Descrizione del compito – Ritrascrivi alla lettera il passo del resoconto del congresso riportato più avanti, partendo da "La I Sessione" e arrivando fino a "letto di Procuste.".

Estratto della pagina –
====================

Terminati i saluti istituzionali, ma non per questo solo formali vista anche la sede dell’evento e la caratura istituzionale dei loro latori, il Presidente SIFD, Prof. Vincenzo Ferrari, ha introdotto i lavori del XXVII Congresso della Società italiana di Filosofia del diritto ringraziando innanzi tutto gli organizzatori, Proff. Alberto Scerbo e Massimo La Torre.
Una breve disamina quella svolta dal Ferrari, tutta avviluppata attorno a due nuclei nevralgici: il felice imbarazzo di dedicare il Congresso della società al nodo cruciale che da tempo immemore innerva l’intera Filosofia del diritto e il timore sincero che proprio su questo tema sono state svolte così tante analisi che potrebbe sorgere il dubbio che vi è poco altro da aggiungere rispetto a quanto ci regalano i secoli passati e che quindi il convenire per metterlo a fuoco ancora una volta potrebbe risultare finanche superfluo.
Imbarazzo e timore che il Presidente ha però provveduto subito a sedare cogliendo l’occasione per valorizzare, soprattutto dinanzi agli studiosi giovani partecipanti in numero considerevole al Congresso, la lettura dei “classici” che molto possono offrire per riconoscere il fondamento di problematiche attuali e per abbozzare orizzonti futuri.
E così sono risuonati nell’ampio auditorium alcune preziose citazioni di un Omero riletto da Russell e attualizzato nell’odierna non sempre felice scena politica italiana; di un Aristotele e la sua lezione sulla democrazia; di un Dante e il suo attualissimo “De Monarchia”; di un San Tommaso; di un Hobbes; di un Locke; di uno Spinoza; di un Montesquieu. Tutti però non isolati nella torre eburnea del “passato”, ma connessi con l’evoluzione sociale, economica e tecnologica che investe la ricerca odierna sul tema “Diritto e Politica. Le nuove dimensioni del potere”.

 

I Sessione: “Le fonti politiche del diritto”.
La I Sessione si è così aperta all’insegna del riconoscimento delle “fonti politiche del diritto” con una introduzione del Prof. Amedeo G. Conte tutta versata sulla probabile (e così feconda) iniziale ambiguità del titolo della Sessione che poi si è palesata essere invece una omonimia di due espressioni linguistiche differenti (da una parte un enunciato, dall’altra un sintagma nominale). Omonimia che avrebbe potuto costringere l’uditorio (ma finanche i Relatori) a domandarsi quale tra le due espressioni sia la poziore. Probabilmente la scelta, come ha indicato il Prof. Conte nella chiosa finale dipende molto dalla risposta che ciascuno riconosce all’orizzonte, ma questo rischierebbe forse di vincolare il tema fondativo ad un insufficiente letto di Procuste.

====================

Voci mostrate –

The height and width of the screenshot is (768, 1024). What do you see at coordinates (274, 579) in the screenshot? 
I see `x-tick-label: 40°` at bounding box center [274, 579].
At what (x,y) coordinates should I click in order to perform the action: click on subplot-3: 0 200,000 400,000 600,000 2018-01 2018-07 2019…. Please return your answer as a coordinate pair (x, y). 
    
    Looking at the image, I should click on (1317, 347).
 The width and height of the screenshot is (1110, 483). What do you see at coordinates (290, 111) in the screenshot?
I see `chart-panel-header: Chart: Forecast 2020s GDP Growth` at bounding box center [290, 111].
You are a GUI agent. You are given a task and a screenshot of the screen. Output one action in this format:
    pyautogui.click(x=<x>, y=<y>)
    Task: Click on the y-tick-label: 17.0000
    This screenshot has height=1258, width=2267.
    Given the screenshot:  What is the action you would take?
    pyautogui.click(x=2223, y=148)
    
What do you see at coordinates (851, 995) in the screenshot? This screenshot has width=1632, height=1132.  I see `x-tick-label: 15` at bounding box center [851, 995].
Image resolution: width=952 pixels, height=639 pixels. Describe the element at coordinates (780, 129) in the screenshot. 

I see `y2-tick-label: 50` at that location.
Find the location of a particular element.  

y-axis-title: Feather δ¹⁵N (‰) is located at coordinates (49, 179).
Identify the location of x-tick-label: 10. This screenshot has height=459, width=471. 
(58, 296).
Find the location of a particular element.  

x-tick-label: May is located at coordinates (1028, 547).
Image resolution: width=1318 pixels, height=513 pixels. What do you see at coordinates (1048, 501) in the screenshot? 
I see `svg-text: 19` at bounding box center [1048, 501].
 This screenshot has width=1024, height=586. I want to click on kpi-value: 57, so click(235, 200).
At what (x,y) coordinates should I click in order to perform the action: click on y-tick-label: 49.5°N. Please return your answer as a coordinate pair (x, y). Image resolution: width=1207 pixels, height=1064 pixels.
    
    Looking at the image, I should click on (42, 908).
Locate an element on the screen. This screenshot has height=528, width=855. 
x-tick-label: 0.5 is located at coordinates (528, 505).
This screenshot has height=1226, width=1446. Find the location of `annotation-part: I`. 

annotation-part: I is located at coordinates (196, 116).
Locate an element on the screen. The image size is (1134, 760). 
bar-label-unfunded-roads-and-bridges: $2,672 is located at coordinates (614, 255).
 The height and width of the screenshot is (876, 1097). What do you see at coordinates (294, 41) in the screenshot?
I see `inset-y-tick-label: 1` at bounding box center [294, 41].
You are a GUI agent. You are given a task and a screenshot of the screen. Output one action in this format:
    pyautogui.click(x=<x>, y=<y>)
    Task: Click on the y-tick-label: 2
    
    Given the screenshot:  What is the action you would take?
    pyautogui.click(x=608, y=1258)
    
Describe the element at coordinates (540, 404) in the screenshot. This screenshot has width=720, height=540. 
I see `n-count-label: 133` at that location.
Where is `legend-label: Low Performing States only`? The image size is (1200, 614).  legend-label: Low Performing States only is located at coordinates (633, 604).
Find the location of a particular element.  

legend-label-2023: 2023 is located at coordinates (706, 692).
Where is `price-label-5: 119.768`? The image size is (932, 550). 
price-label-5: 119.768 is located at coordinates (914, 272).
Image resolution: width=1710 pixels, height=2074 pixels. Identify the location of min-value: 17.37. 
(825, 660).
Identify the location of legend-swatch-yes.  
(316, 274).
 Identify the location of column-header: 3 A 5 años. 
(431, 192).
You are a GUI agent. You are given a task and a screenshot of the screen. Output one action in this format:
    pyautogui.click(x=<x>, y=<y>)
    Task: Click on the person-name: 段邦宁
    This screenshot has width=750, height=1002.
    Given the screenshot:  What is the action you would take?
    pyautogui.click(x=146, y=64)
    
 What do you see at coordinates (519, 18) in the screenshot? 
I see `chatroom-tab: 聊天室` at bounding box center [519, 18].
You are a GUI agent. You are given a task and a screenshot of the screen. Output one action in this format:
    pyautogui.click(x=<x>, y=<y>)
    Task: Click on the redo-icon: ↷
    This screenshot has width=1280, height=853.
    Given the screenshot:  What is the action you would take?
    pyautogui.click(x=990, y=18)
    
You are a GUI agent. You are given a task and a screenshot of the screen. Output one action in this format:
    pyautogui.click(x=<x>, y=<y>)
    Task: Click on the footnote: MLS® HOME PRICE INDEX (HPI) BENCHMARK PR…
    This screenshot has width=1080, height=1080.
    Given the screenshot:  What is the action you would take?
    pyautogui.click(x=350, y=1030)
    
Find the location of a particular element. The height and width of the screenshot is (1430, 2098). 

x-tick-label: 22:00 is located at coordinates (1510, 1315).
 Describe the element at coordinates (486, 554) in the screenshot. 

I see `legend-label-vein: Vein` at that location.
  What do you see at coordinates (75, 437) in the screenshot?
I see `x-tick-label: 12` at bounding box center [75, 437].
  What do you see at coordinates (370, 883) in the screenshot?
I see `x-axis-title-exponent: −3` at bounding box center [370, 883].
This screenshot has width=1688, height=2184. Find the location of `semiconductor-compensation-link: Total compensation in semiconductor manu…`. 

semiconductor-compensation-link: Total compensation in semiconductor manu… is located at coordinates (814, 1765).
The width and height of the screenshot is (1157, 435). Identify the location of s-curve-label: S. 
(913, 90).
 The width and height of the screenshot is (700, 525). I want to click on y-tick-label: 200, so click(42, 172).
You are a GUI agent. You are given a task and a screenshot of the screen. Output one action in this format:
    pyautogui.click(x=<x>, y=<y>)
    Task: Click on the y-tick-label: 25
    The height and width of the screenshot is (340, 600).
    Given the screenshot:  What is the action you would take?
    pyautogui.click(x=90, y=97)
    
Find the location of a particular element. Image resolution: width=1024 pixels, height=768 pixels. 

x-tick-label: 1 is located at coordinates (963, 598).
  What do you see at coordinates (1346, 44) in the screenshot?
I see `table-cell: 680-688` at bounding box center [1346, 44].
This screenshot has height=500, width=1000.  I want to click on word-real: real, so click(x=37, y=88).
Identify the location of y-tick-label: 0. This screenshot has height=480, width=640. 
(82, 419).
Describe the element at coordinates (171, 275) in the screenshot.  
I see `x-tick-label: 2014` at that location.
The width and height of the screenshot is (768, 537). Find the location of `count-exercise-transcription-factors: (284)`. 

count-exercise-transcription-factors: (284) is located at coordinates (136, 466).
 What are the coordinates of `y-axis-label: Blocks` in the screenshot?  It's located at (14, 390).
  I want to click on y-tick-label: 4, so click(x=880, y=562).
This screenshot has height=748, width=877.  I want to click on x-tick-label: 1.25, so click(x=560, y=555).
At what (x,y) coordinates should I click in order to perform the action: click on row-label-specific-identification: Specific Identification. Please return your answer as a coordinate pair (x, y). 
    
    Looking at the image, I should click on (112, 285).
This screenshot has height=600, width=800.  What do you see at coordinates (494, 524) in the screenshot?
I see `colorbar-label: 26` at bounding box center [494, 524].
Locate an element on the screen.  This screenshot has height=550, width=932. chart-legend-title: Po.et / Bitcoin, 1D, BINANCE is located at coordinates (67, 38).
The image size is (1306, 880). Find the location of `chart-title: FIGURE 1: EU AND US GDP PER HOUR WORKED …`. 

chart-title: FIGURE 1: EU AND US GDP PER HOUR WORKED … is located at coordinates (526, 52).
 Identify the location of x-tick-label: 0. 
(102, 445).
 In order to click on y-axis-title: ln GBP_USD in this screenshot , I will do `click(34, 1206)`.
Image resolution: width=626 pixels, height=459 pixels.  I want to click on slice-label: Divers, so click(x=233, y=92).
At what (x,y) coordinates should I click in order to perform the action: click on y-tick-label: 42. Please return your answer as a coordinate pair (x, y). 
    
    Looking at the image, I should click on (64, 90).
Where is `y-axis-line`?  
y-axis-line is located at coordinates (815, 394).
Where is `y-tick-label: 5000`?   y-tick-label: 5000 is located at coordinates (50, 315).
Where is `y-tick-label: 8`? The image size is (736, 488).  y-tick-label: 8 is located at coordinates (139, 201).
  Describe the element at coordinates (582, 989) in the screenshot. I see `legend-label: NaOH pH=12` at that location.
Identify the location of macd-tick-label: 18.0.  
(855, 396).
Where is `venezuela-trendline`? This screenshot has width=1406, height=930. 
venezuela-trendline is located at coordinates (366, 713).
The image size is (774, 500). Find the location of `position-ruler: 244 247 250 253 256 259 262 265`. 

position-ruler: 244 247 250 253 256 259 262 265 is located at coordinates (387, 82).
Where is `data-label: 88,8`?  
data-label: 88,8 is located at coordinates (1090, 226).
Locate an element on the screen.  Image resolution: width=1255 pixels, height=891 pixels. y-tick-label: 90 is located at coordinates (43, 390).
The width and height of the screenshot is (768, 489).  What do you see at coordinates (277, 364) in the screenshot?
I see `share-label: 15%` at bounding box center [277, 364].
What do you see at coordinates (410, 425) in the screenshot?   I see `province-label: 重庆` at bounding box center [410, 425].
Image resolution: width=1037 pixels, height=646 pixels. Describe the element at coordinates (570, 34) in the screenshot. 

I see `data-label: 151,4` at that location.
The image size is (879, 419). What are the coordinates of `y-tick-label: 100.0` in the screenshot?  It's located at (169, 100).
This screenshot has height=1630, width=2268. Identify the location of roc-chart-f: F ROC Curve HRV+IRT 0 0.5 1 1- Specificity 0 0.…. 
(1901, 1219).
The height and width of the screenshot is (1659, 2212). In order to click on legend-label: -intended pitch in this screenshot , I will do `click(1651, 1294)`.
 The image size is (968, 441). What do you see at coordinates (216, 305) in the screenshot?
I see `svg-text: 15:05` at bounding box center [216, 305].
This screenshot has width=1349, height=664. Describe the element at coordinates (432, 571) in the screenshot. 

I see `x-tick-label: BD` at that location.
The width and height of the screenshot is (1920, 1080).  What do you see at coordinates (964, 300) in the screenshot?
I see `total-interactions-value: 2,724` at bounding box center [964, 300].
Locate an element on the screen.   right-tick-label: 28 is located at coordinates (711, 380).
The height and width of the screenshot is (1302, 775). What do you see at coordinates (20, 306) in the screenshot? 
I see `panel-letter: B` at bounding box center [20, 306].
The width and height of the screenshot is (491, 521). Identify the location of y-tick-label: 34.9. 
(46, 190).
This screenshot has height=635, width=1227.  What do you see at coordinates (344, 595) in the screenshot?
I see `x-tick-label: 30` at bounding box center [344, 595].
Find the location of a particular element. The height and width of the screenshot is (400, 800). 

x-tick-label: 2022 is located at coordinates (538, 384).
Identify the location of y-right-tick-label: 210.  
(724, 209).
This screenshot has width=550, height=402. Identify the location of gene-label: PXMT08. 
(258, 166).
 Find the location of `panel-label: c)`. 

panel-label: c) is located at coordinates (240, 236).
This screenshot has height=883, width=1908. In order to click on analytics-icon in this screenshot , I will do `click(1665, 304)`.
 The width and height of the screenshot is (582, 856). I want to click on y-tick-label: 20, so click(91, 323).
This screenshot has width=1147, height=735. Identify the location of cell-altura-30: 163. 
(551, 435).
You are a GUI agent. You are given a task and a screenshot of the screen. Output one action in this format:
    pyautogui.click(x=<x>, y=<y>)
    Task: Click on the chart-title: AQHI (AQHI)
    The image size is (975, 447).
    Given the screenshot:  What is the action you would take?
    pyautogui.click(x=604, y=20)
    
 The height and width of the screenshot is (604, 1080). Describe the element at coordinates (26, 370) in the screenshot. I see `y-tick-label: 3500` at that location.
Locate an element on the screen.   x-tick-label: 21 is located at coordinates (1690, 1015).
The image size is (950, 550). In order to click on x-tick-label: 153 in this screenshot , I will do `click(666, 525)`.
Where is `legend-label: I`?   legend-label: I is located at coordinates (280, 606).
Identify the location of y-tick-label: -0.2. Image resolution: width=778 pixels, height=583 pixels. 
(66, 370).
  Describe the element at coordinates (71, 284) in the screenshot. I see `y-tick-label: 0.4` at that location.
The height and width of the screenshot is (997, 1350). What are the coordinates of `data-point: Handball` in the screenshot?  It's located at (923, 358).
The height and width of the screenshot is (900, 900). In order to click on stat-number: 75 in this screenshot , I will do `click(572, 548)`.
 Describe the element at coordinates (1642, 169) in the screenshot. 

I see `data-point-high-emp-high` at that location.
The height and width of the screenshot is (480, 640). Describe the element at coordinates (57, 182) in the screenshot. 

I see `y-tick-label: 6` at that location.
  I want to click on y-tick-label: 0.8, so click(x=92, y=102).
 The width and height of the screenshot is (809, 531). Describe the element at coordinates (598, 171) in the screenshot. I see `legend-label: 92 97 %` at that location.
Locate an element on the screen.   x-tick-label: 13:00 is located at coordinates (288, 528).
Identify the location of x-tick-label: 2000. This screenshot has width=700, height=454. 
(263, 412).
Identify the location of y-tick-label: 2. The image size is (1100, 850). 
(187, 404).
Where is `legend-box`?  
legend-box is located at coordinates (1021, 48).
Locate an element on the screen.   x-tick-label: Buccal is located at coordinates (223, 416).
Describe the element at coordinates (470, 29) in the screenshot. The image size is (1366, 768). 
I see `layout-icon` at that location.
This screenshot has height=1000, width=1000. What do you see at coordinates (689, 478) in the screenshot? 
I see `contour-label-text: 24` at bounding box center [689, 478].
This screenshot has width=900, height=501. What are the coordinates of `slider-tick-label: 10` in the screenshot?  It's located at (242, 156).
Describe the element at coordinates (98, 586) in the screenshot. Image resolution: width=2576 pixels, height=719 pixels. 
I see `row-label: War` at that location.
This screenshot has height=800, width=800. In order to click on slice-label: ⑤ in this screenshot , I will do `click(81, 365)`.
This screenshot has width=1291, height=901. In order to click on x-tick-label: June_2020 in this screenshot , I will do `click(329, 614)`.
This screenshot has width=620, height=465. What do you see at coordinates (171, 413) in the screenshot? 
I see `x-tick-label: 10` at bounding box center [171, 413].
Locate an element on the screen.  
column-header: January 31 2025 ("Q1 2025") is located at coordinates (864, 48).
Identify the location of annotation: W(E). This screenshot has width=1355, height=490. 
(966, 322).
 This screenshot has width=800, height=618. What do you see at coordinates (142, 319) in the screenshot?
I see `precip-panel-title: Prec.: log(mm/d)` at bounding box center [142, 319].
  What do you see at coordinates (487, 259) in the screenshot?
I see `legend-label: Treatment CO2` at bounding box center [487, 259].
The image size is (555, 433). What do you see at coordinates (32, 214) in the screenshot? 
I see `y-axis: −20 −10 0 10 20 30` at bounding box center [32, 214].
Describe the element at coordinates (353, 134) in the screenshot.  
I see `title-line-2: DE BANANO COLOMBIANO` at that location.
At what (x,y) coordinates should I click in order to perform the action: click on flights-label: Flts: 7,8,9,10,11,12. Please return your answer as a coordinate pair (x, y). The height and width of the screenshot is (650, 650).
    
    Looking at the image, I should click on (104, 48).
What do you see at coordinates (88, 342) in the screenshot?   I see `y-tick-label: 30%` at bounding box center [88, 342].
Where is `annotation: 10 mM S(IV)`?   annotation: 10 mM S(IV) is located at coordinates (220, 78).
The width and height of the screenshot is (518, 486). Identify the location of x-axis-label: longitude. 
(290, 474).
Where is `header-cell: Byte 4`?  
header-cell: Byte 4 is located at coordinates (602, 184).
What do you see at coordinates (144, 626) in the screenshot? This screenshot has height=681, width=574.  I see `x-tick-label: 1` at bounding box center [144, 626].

====================

Risposta al compito –
La I Sessione si è così aperta all’insegna del riconoscimento delle “fonti politiche del diritto” con una introduzione del Prof. Amedeo G. Conte tutta versata sulla probabile (e così feconda) iniziale ambiguità del titolo della Sessione che poi si è palesata essere invece una omonimia di due espressioni linguistiche differenti (da una parte un enunciato, dall’altra un sintagma nominale). Omonimia che avrebbe potuto costringere l’uditorio (ma finanche i Relatori) a domandarsi quale tra le due espressioni sia la poziore. Probabilmente la scelta, come ha indicato il Prof. Conte nella chiosa finale dipende molto dalla risposta che ciascuno riconosce all’orizzonte, ma questo rischierebbe forse di vincolare il tema fondativo ad un insufficiente letto di Procuste.